### QUESTIONS ON THE MATERIAL
**a.** From the Let's Encrypt text below, list each production rate limit it gives, along with the amount and time period for each.
**b.** Continue the Let's Encrypt text below, picking up right after its final sentence.

### DOCUMENT SECTION
● ● ● ● ● ● ●

What Let's Encrypt is

Let's Encrypt is a free, automated certificate authority run by the nonprofit Internet Security Research Group (ISRG). It issues domain-validated TLS certificates at no cost, and it does so entirely through ACME, the automation protocol, rather than any manual purchase flow. That combination, free plus fully automated, is what made encrypted HTTP the default rather than the exception across the web.

Why the certificates are short-lived

A Let's Encrypt certificate is valid for 90 days, far shorter than the one-to-two-year certificates that were once normal (see certificate lifetimes). Short lifetimes limit the damage window if a key is compromised and make automated renewal a hard requirement rather than an afterthought, which is precisely the point: a certificate that must renew every few months cannot depend on a human remembering to do it. In 2025 Let's Encrypt went further and began offering short-lived certificates valid for about six days, requested through a certificate profile, pushing the same logic to its conclusion. For either lifetime, the operational model is the same: the client renews automatically, well before expiry.

How the rate limits work

To keep a free service fair, Let's Encrypt caps issuance. The limits are enforced with a token-bucket scheme: each limit is a bucket that refills over time, so you can spend it in a burst or spread requests out, and once depleted it refills gradually rather than resetting on a fixed calendar. Revoking a certificate does not give capacity back, because issuing it already spent the resource. The main production limits, as documented by Let's Encrypt, are:

  • 50 new certificates per registered domain every 7 days. This is the one people meet most. It is a global limit across all accounts, and it refills at one certificate roughly every 3.4 hours.
  • 300 new orders per account every 3 hours, refilling at one order every 36 seconds.
  • 5 certificates per exact set of identifiers every 7 days. Requesting the identical name set over and over, often from reinstalling or wiping a client during troubleshooting, is the usual way to hit this, and it refills slowly.

● ● ● ● ● ● ●

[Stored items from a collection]
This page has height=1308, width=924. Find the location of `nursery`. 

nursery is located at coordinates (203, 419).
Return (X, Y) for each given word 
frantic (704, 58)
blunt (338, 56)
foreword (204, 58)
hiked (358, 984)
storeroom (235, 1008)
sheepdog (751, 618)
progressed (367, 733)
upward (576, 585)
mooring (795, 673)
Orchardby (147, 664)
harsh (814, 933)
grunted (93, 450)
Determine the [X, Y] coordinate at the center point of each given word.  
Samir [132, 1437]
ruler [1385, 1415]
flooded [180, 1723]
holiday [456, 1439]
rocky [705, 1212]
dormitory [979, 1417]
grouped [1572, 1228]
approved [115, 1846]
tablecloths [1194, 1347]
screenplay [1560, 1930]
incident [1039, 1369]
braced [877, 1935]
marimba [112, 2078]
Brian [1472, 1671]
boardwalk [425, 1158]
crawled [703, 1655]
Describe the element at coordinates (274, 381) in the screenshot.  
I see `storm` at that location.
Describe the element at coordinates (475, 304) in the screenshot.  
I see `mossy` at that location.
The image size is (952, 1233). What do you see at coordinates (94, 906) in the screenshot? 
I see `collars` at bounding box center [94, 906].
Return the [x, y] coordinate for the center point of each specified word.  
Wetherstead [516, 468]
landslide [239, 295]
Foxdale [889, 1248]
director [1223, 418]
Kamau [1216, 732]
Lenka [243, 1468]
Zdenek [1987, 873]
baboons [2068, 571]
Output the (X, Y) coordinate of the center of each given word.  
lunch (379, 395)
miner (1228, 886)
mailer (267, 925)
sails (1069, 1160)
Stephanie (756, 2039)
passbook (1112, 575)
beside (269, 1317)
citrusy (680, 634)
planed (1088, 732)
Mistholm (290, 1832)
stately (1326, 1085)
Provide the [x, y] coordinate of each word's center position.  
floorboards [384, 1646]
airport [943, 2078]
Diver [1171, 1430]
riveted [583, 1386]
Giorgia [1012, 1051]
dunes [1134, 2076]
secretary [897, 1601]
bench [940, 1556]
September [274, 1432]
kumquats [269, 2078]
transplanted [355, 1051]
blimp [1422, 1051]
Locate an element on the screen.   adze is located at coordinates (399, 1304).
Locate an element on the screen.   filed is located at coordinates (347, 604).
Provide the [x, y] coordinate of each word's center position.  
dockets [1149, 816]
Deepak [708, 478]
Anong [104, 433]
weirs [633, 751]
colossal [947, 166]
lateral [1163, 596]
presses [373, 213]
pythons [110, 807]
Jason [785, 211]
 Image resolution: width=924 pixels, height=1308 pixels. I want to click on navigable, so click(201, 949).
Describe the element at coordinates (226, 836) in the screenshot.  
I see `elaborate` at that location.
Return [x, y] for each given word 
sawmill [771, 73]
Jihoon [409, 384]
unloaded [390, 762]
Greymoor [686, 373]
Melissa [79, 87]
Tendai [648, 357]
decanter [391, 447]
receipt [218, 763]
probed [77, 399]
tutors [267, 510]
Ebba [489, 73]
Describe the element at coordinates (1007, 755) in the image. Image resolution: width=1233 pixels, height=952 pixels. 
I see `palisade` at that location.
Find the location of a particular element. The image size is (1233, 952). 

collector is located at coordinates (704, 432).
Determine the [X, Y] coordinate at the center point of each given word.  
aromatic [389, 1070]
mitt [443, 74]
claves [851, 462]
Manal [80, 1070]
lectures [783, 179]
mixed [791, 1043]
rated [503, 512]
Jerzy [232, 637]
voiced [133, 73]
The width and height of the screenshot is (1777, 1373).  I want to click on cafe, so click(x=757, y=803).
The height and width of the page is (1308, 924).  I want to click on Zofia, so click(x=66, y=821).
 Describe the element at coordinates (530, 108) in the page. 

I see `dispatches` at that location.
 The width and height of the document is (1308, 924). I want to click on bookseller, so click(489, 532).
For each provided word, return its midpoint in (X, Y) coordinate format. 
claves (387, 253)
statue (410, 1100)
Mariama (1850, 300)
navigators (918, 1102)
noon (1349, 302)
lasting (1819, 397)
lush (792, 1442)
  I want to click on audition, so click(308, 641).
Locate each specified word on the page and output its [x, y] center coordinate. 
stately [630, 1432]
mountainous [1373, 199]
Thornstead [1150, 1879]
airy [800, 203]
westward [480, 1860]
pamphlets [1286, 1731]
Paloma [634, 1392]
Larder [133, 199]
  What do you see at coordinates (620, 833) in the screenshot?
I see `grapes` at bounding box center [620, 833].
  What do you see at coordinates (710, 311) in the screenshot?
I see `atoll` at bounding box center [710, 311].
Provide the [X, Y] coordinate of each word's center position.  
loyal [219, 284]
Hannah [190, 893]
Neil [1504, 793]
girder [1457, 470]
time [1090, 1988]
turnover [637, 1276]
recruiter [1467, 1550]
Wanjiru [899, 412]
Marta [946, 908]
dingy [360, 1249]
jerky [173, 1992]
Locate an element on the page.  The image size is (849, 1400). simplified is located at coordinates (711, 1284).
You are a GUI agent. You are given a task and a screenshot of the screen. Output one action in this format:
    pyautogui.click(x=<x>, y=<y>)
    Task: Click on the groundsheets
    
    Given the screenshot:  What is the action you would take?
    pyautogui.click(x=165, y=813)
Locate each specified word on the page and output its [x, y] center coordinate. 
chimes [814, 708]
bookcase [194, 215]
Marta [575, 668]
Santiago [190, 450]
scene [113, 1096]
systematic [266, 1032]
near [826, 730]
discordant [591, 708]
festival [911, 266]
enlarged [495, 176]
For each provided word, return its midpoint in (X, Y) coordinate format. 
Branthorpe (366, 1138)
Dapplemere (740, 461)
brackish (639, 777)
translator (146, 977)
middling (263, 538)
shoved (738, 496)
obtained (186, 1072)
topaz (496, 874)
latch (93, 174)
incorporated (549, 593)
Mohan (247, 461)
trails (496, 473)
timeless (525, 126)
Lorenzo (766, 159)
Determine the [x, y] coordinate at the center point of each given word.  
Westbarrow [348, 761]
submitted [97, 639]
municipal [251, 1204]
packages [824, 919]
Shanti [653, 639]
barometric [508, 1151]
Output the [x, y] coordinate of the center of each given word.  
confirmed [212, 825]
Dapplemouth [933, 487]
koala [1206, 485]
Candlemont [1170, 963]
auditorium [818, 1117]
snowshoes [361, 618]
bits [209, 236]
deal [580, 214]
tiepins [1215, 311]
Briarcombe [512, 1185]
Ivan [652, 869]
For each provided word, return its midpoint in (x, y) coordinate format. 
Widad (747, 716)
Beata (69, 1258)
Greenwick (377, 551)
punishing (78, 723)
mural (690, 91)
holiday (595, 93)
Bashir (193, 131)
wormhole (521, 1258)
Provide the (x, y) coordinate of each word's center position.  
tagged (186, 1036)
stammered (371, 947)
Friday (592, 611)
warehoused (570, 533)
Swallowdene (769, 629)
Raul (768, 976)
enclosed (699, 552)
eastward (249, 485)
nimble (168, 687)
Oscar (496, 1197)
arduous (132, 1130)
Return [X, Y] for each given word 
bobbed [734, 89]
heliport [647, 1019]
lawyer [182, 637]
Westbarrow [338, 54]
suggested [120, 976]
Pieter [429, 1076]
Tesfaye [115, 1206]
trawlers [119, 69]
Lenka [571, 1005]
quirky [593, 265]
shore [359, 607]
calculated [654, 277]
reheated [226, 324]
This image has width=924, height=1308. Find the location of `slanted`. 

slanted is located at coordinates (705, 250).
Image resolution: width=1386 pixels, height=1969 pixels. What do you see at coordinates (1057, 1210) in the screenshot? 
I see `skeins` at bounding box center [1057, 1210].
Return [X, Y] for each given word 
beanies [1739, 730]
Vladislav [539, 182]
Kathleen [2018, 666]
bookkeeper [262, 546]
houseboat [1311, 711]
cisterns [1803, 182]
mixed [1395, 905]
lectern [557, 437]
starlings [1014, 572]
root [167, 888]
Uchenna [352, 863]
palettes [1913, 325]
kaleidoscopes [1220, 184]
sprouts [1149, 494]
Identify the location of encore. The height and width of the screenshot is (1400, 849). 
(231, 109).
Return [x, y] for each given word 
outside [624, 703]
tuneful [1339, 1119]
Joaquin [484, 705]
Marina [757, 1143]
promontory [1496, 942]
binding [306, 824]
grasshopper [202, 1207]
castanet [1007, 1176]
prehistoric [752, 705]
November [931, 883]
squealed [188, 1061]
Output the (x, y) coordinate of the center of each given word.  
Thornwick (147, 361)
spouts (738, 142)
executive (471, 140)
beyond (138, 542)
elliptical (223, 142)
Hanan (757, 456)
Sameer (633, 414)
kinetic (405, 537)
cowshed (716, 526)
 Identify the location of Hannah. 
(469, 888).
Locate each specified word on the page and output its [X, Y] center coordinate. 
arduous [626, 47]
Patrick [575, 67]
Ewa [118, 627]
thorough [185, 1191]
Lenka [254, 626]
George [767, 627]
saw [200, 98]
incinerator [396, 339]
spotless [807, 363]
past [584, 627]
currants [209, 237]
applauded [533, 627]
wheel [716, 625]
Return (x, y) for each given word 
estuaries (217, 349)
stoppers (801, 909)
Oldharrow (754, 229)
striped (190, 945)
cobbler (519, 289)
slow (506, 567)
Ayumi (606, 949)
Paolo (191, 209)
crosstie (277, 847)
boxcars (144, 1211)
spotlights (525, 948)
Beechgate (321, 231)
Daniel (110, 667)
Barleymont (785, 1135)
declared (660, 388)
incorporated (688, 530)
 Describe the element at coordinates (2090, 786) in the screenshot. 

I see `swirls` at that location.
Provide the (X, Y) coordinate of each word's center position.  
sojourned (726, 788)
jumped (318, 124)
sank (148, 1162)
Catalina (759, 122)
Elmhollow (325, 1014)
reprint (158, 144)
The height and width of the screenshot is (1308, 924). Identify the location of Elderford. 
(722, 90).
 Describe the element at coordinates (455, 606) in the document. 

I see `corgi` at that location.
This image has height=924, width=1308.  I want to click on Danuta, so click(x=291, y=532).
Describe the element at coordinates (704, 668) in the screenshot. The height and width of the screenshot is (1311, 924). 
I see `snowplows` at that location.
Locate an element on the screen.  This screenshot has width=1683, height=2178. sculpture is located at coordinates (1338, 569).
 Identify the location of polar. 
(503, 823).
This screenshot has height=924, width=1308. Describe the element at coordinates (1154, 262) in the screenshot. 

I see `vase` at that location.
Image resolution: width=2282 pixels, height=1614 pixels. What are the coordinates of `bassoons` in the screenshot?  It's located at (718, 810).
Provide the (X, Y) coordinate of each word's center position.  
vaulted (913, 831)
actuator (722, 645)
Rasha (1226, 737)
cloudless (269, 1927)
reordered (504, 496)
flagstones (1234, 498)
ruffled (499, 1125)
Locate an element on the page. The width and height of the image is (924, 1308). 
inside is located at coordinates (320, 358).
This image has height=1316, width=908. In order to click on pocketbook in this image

● ● ● ● ● ● ●

### EXERCISE RESPONSES
**a.**
- 50 new certificates per registered domain every 7 days
- 300 new orders per account every 3 hours
- 5 certificates per exact set of identifiers every 7 days

**b.**
  • Authorization failures per identifier per account, capped at 5 per hour, to stop a misconfigured client from hammering validation. A separate consecutive-failure limit eventually pauses a name that keeps failing until you unpause it.
  • Account registration and per-IP request limits on top, enforced at the load balancer.

Because these change over time, the Let's Encrypt rate-limits page is the authoritative source for the current numbers.

The registered domain is the key unit

The per-domain limit counts against the registered domain, not each hostname. Let's Encrypt determines that using the Public Suffix List: the registered domain is the public suffix plus one label. So www.example.com and api.example.com both count against example.com, but example.co.uk is the registered domain for new.blog.example.co.uk, because .co.uk is itself a public suffix. This is the detail that surprises people: subdomains share one budget. For IP-address certificates the unit is the exact IPv4 address, or the containing IPv6 /64. Because a single certificate can carry up to 100 names, and a wildcard such as *.example.com covers every subdomain at once, folding many hostnames into fewer certificates is the standard way to stay comfortably under the per-domain limit.

Renewals are the escape hatch

The limits are deliberately designed so that renewing rarely trips them, and the mechanism matters for anyone automating at scale. Let's Encrypt recognizes a renewal in two ways. The strong one is ACME Renewal Information (ARI): a client that supports ARI asks the CA when to renew and, when it reorders, names the certificate it is replacing. An ARI-coordinated renewal is exempt from all rate limits. The weaker one is the older behavior where an order for the exact same set of identifiers is treated as a renewal; that exempts it from the per-account and per-registered-domain limits, but not from the exact-set or authorization-failure limits. The practical guidance follows directly: use a client that supports ARI, and renewal effectively stops being a rate-limit concern.

Test against staging first

Let's Encrypt runs a separate staging environment with far higher limits and an untrusted certificate hierarchy. Point a new client or a troubleshooting session there first: you get the full ACME flow without spending production capacity or risking a lockout on a real domain. Only switch to production once issuance works end to end.

The chain and the roots

Current Let's Encrypt certificates chain to ISRG's own roots: ISRG Root X1 (RSA) and ISRG Root X2 (ECDSA), both now trusted directly by browsers and operating systems, with rotating intermediates in between. Earlier on, Let's Encrypt leaned on a cross-signature from IdenTrust's older root so that clients would trust it before ISRG's roots were widely distributed; modern clients no longer need that path. You can inspect any issued certificate, including its chain pointers, with the certificate decoder, and compute the dns-01 record for issuance with the ACME dns-01 tool.